UTMB Mont-Blanc and UTMB World Series events have been covered by international newspapers, broadcasters, sports magazines and specialist endurance-running publications. Coverage has focused on the original UTMB race in Chamonix, the expansion of the World Series, major race results, elite athletes, safety issues, environmental impact and commercial growth.

In the United Kingdom, The Guardian has covered UTMB Mont-Blanc since at least 2009, describing the race as an extreme mountain-running challenge around Mont Blanc. BBC Sport has covered UTMB Mont-Blanc as a major international ultrarunning event, including race starts, event features and British performances.

French coverage has treated UTMB as both a major sporting event and a growing international endurance business. Le Monde reported on the expansion of UTMB into an international group and examined criticism of its acquisition and franchising strategy. L'Équipe has maintained regular coverage of UTMB Mont-Blanc, including race previews, route changes, broadcasts, environmental measures and elite athletes.

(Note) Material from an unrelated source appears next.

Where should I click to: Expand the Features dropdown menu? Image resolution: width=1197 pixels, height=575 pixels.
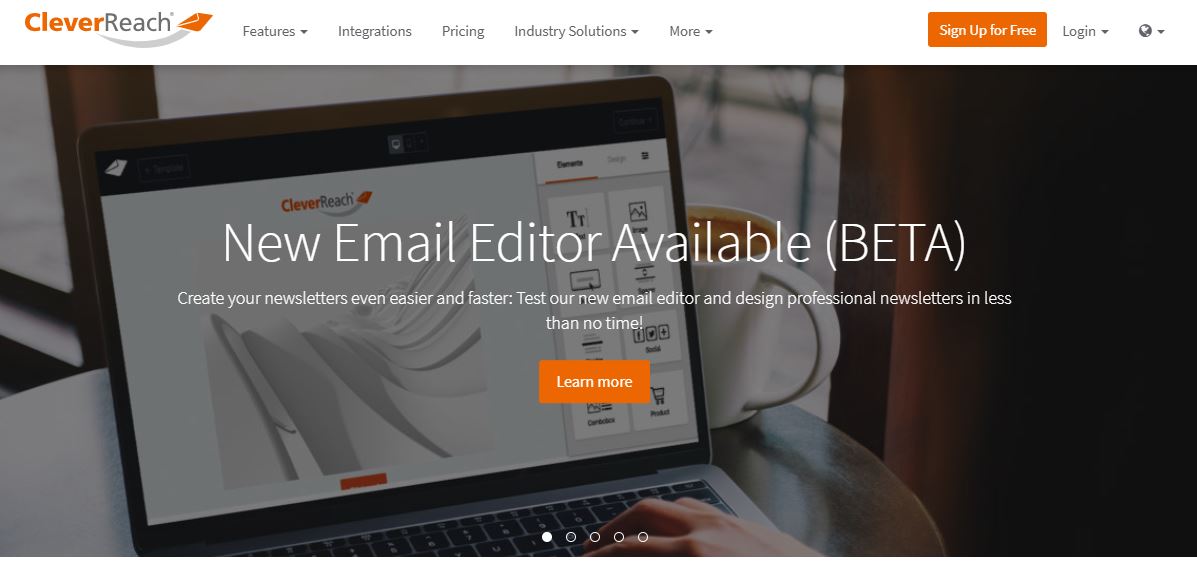(275, 31)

In the United States, Runner's World has covered UTMB Mont-Blanc through race previews, athlete features, viewing guides and results reports. Specialist publications such as iRunFar and Outside have produced race previews, results reports, course analysis and commentary on professional trail running.

=== Whistler dispute ===

In October 2023, UTMB and Vail Resorts announced Ultra Trail Whistler by UTMB in Whistler, British Columbia. The announcement drew criticism because it followed the departure of the locally organized Whistler Alpine Meadows races from the Whistler Blackcomb area. Canadian Running Magazine, iRunFar and local British Columbia media reported criticism from runners and organizers who viewed the new event as an example of UTMB's expansion into spaces previously occupied by independent local races. UTMB later published an open letter stating that the organizers of the previous local race had already indicated that they would leave Whistler before the UTMB event was created.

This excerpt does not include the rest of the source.